I know that Tbachnick and Fidel suggest that binary predictor variables with a very high percentage [not raw number] of one level of the variable causes problems [attenuation of the slopes I believe]. I do not know how this effects logistic regression.

One problem that extremely high parameters can indicate is partial seperation of the data. Sometimes when that occurs the results won't run, depending on the software, but other times it will and huge SE and parameter estimates are a result.
It is actually the predictor that has a very high proportion of 'no injury' ~ 99%. So only 1% of my 10,000 subjects were actually injured. Does this change what you mean?


Less is more. Stay pure. Stay poor.
Off hand, as long as the model is not overparameterized I can't think of an issue. And you have at least 10-20 events per predictor.

What program are you using?


Less is more. Stay pure. Stay poor.
To my experience many interactions may not be changes in direction but uncongruent slopes. Thus the overall term effect modification, and interpreting a term that when stratefied is different and trying to interprete its crude effect can be inappropriate (though I understand what you are trying to imply).
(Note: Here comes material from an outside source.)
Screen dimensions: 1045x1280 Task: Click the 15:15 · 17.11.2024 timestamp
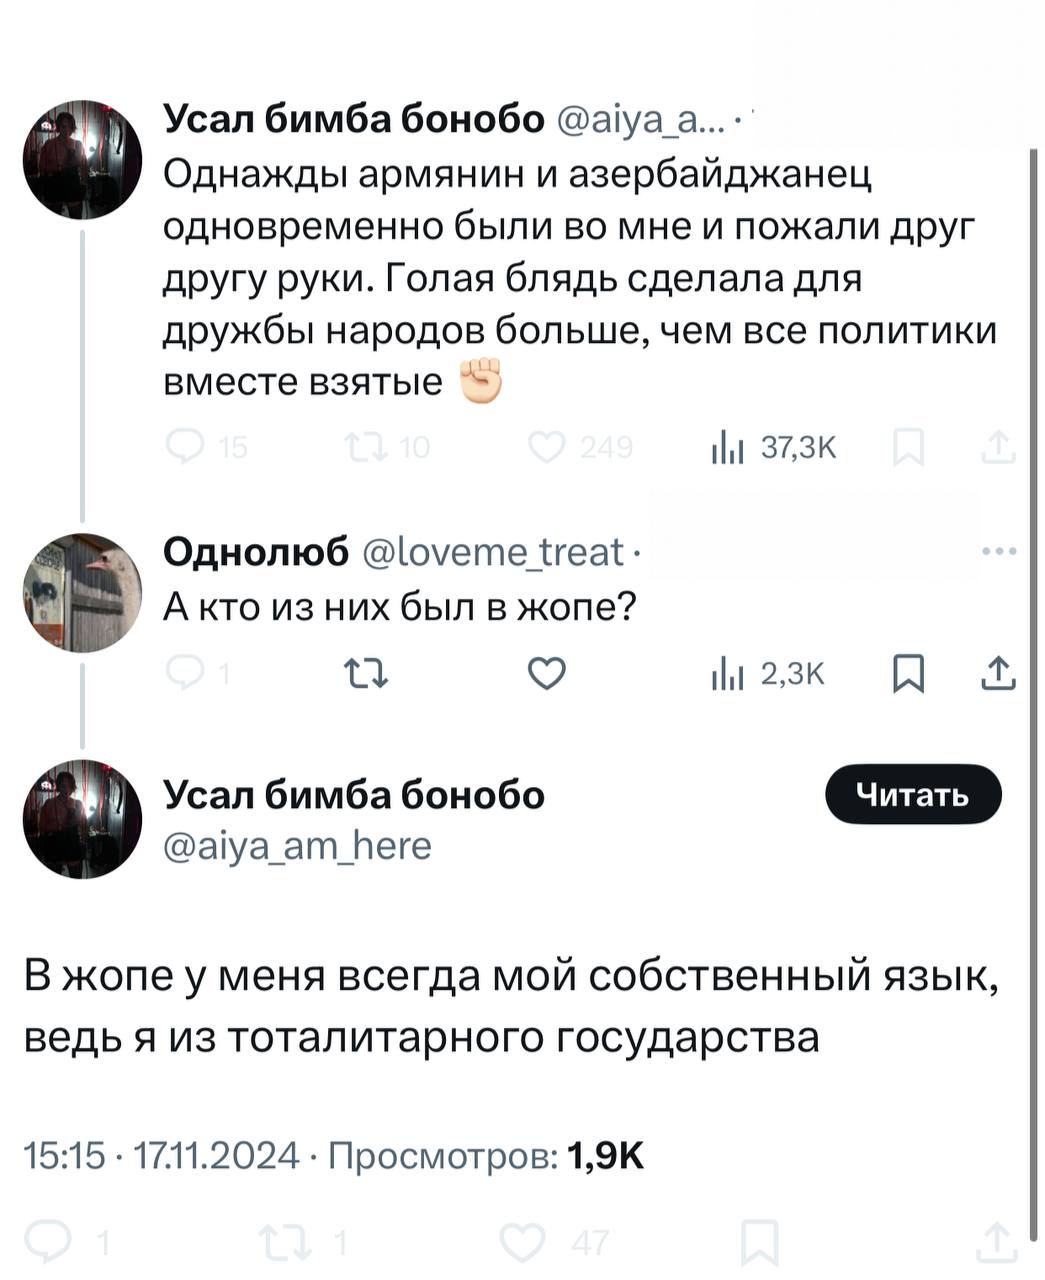161,1157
Do you want to post your output, so we can see what you are exactly referencing.

Also, did you test the fit of your model and linearity of the logit?


Less is more. Stay pure. Stay poor.
Side note, one good thing about your small number of events, based on the rare disease assumption, you can also try to calculate the relative excess risk due to interaction (RERI) to understand the additive interaction.
I am using SPSS. The results just seem odd to me because the raw data is so easy to see and interpret and the log reg results don't necessarily follow what I see in the raw data to a certain extent. But that interaction is significant so maybe we should just use that and forget the main effects. Any suggestions for model fit other than classification table and hosmoer lemeshow GoF test?
If you have signficant interaction you should definitiely not interpret main effects. You should interpret simple effects, the impact of the predictor at specific levels of the interacting variable.

There are a variety of critics of hosmoer lemeshow in part because it is largely atheoretical and can generate incorrect results. It also has low power I think. But there are not a lot of alternatives to it. There are deviance and chi square tests, but they are not always available in software and require the data to be in a specific form I think.